Pork is a Clean food product, when purchased properly. Look for pork that has not been brined or injected with a saline solution to make it heavier ( and cost more ! ) and to make it a "juicier, more flavorful" product.
I didn't realize that the USDA changed the recommended endpoint temperature for pork On May 24, 2011, the USDA announced that pork can be safely cooked to an internal temperature of 145 degrees Fahrenheit ( 63 degrees Celsius ), down from the previously-recommended 160 degrees Fahrenheit. That 15 degree difference will typically yield a finished product that is pinker and moister than most home cooks are used to.
The reasoning for this has been attributed to the overall improvement in the manner hogs are raised in the US, and the overall health of the hogs in general.
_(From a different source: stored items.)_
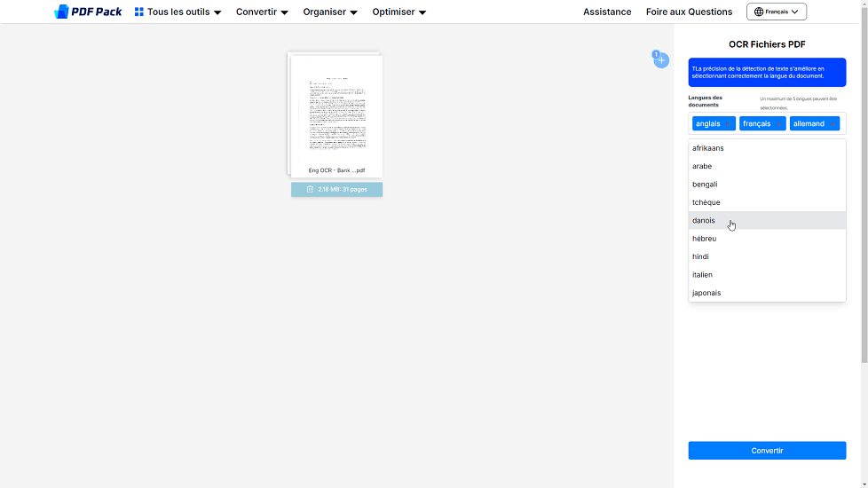Open the Français site language dropdown
This screenshot has height=488, width=868.
click(x=777, y=12)

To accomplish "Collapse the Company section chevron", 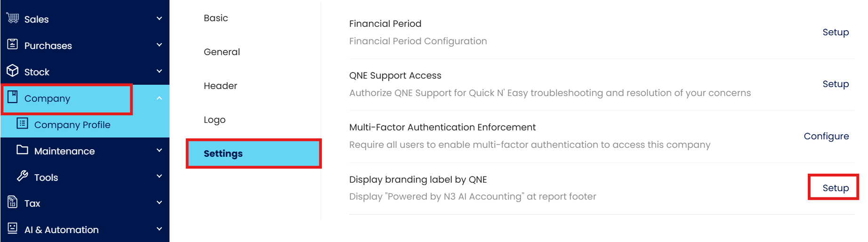I will [x=159, y=98].

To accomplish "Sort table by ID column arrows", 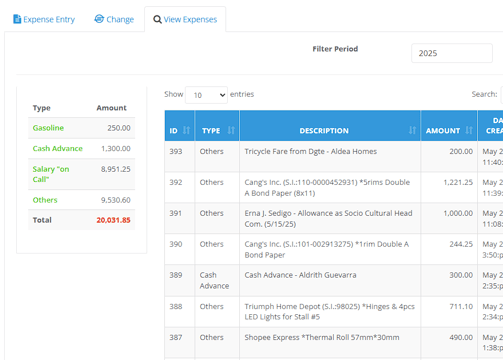I will pos(186,130).
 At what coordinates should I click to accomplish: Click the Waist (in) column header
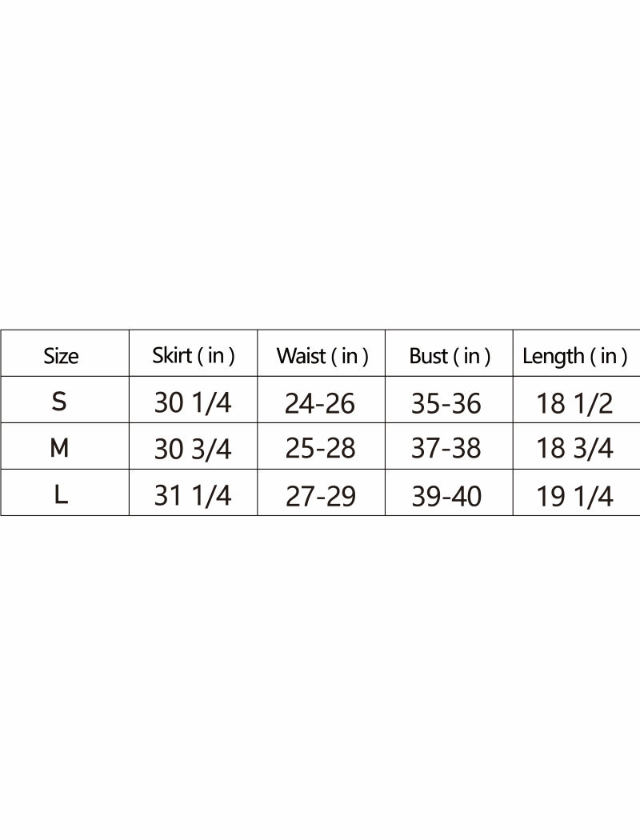(x=322, y=356)
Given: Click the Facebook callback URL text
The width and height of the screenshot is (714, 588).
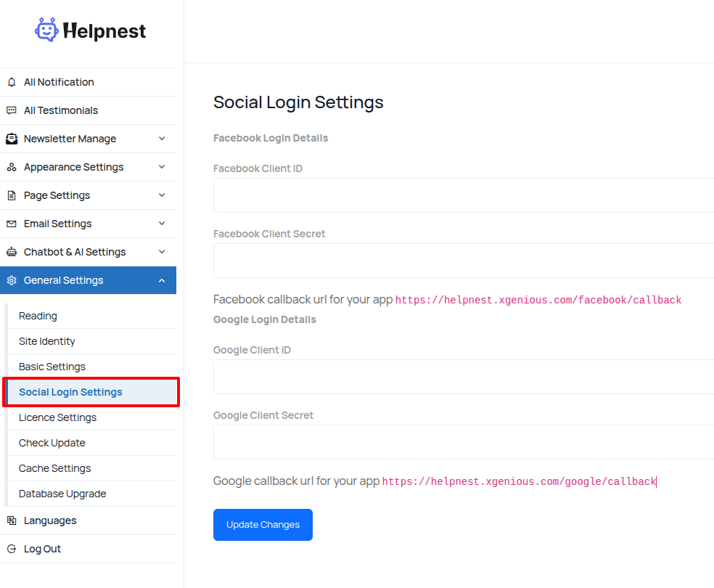Looking at the screenshot, I should [538, 300].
The incidences of certain previously questionable organisms
( trichinosis, mainly ) have been lowered significantly - and the USDA recognizes that cooking a piece of meat to within shoe leather status is simply no longer necessary.
What can you do?
Go get yourself a digital meat thermometer, and the next time you cook a piece of pork, remove it from the oven after it reaches approximately 140+ degrees. Let it rest for 5+ minutes before serving. Check the resting temperature again to be sure your pork has achieved 145 degrees. Then, cut into it and observe the color. After a few uses of the meat thermometer, you'll probably no longer need it - as you will have gauged the time and temperature needed for your facilities at home how to achieve 145 degrees. You'll be really impressed with how moist and flavorful that 15 degree difference makes!